==== MATERIAL TO PROCESS ====

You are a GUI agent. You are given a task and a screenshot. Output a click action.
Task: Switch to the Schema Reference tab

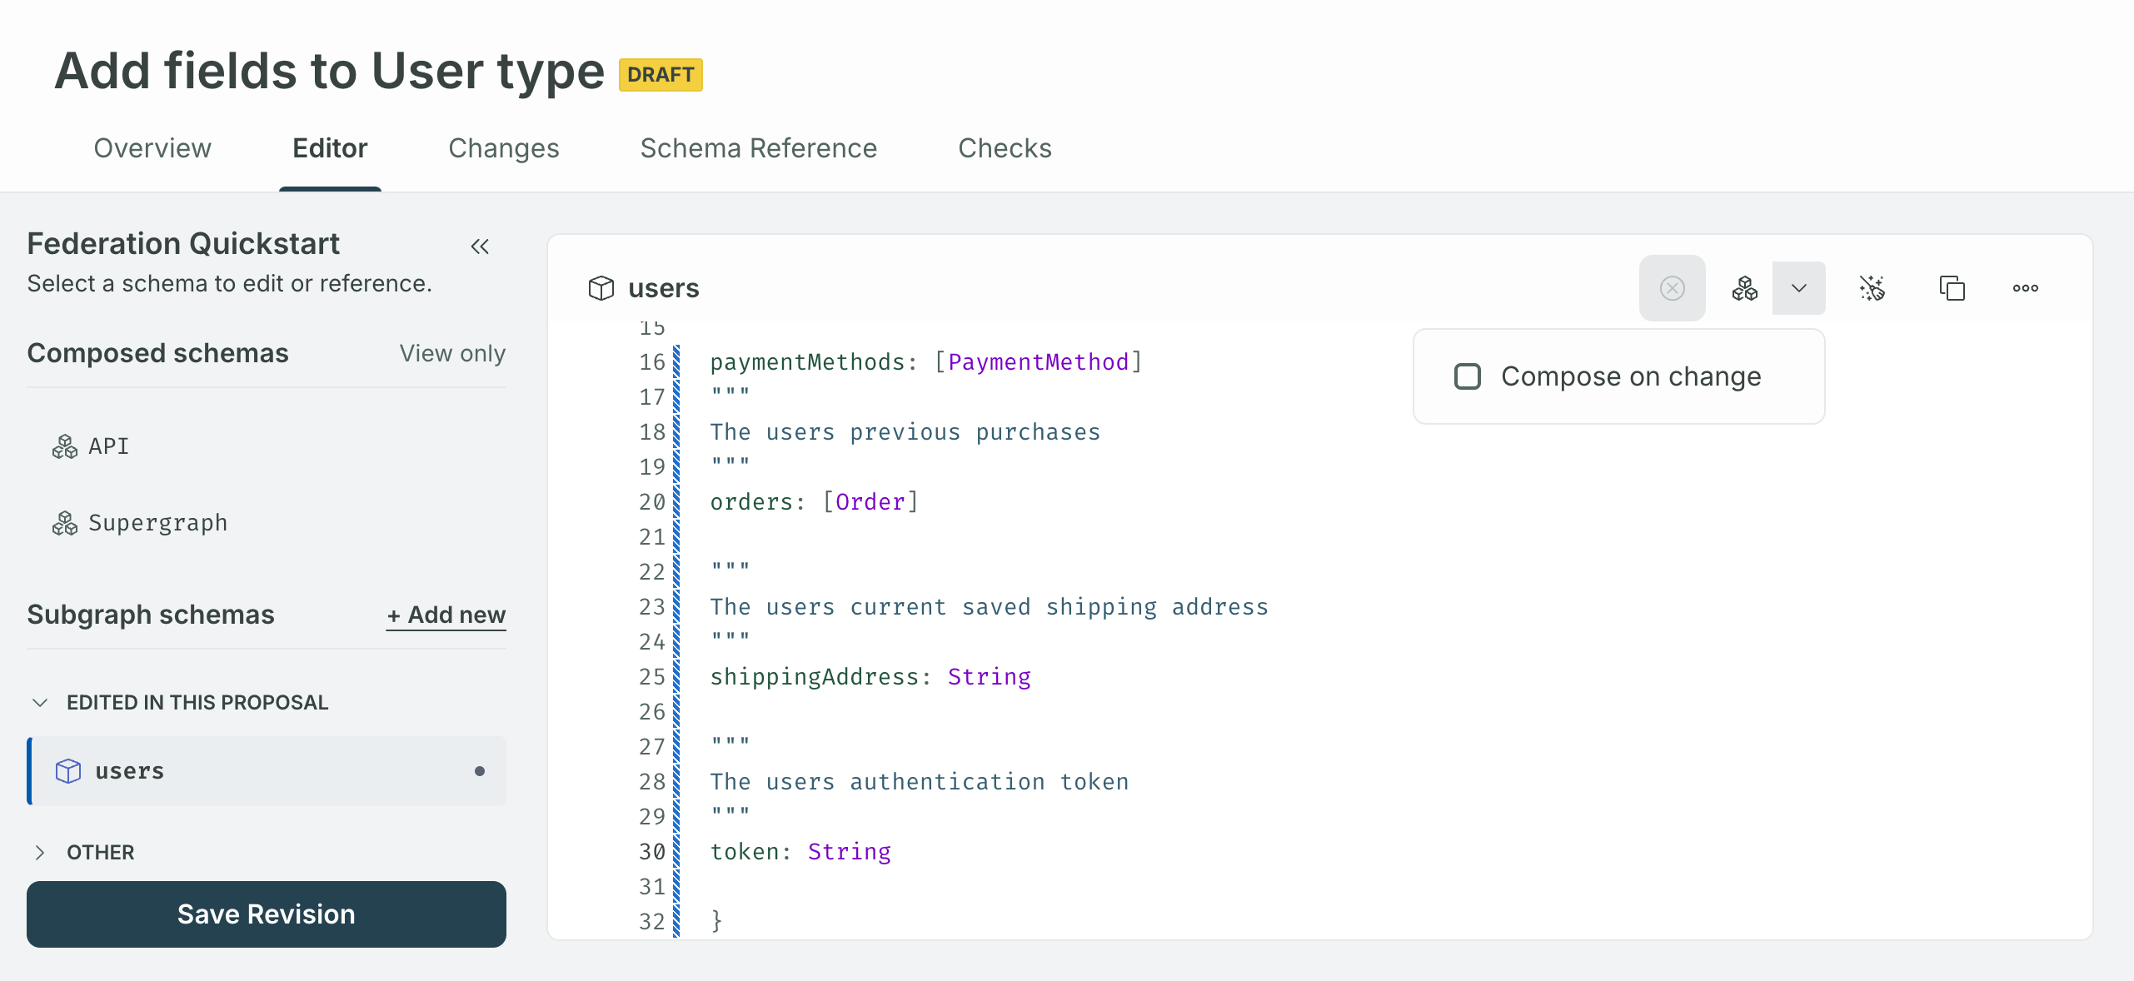(758, 147)
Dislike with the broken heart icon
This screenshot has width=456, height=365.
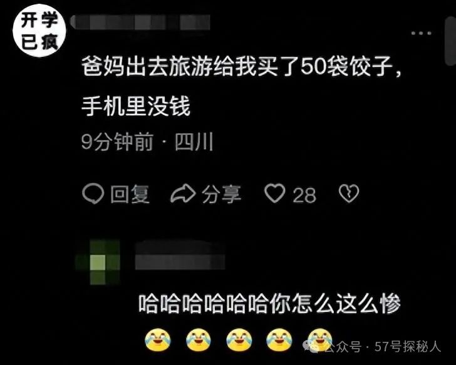tap(349, 194)
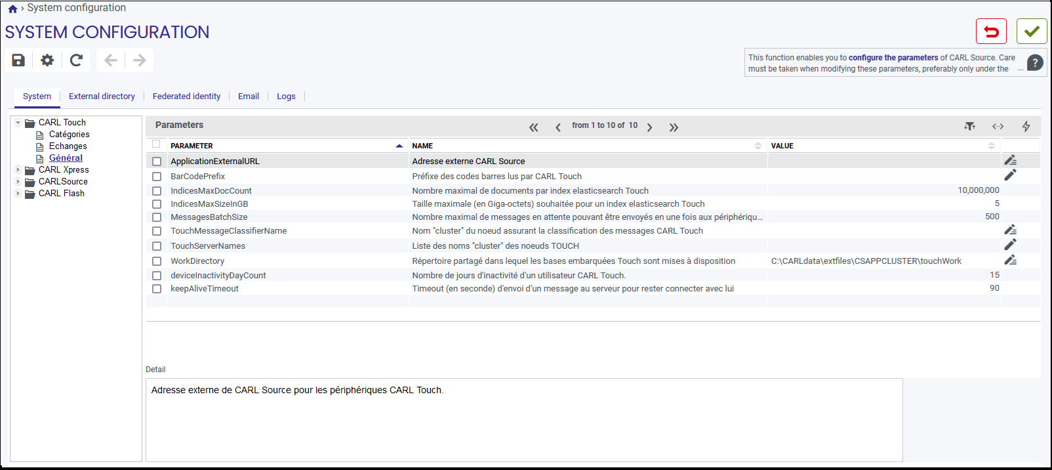Expand the CARL Xpress tree node
Viewport: 1052px width, 470px height.
(x=18, y=170)
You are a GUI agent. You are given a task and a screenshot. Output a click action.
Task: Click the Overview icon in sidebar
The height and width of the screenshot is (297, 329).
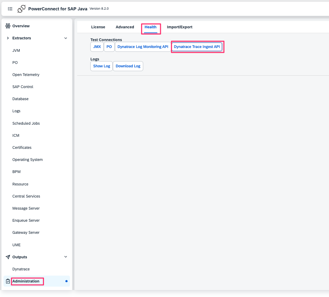(8, 26)
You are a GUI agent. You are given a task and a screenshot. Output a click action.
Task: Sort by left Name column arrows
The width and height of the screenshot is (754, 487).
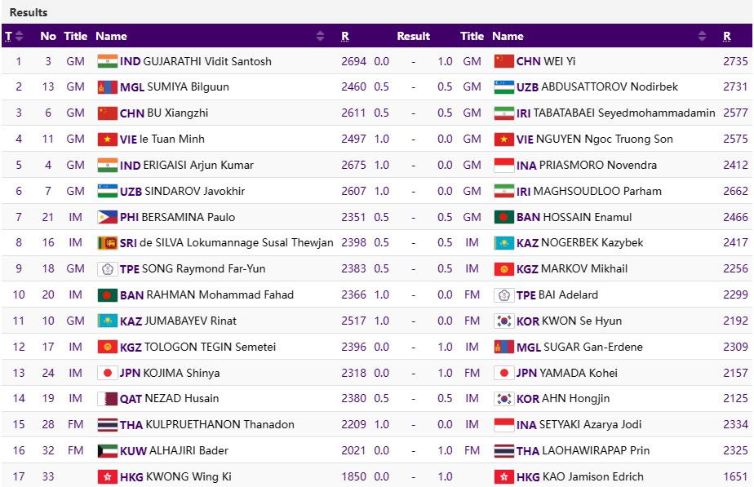(320, 36)
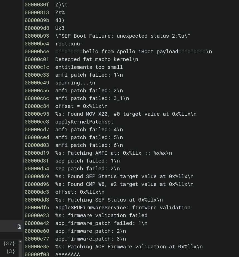This screenshot has width=239, height=257.
Task: Click the new file icon in left panel
Action: pyautogui.click(x=19, y=227)
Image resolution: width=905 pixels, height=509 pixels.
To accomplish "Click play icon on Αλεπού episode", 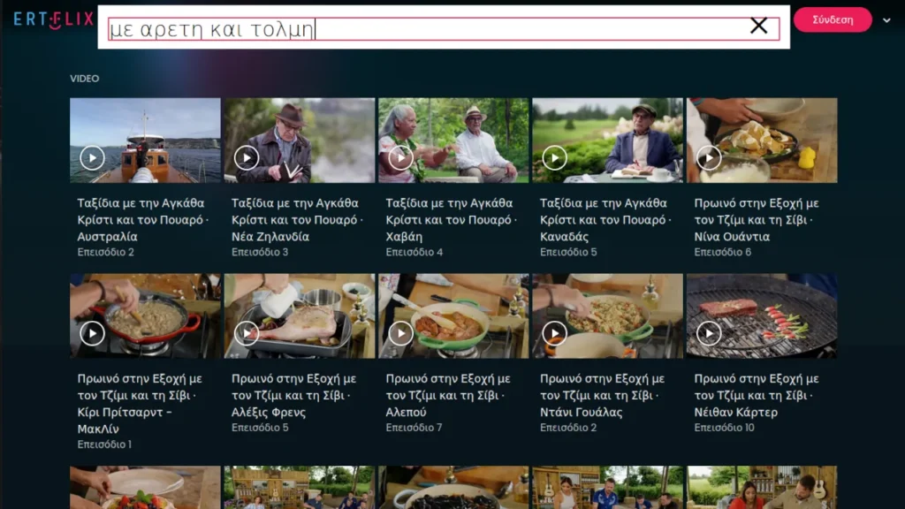I will coord(400,333).
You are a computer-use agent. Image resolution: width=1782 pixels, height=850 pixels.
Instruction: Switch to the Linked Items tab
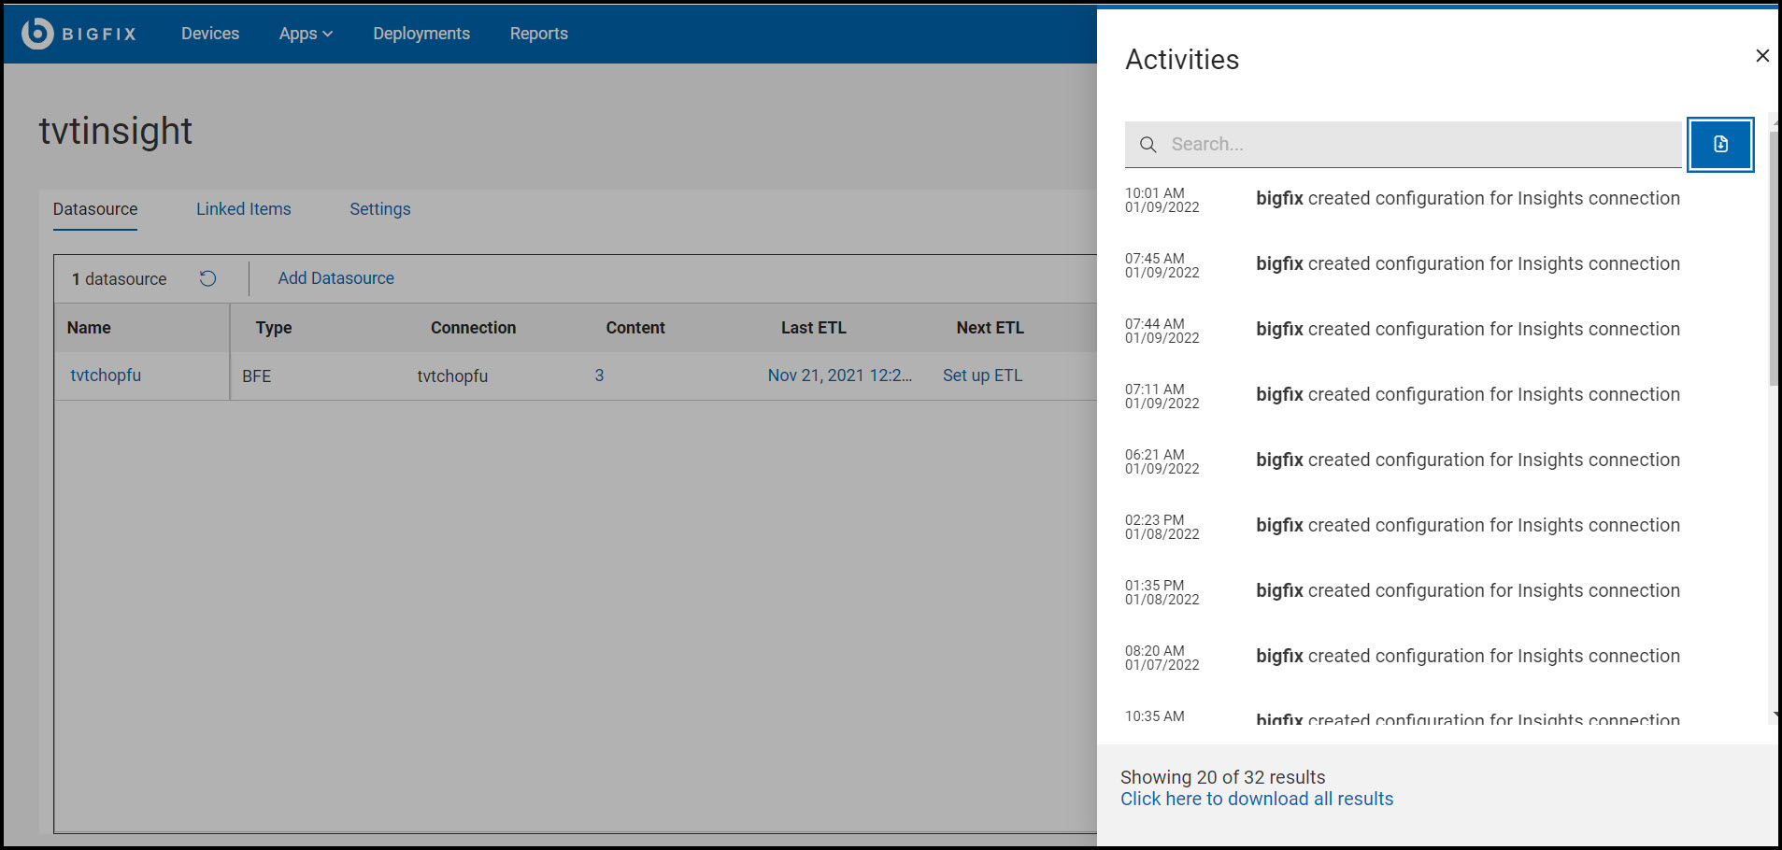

====

Find "pixels" in the data above. Report each line where it appears.

■ SOLVED PROBLEM
Image resolution: width=905 pixels, height=509 pixels.
You are a computer-use agent. Image resolution: width=1782 pixels, height=850 pixels.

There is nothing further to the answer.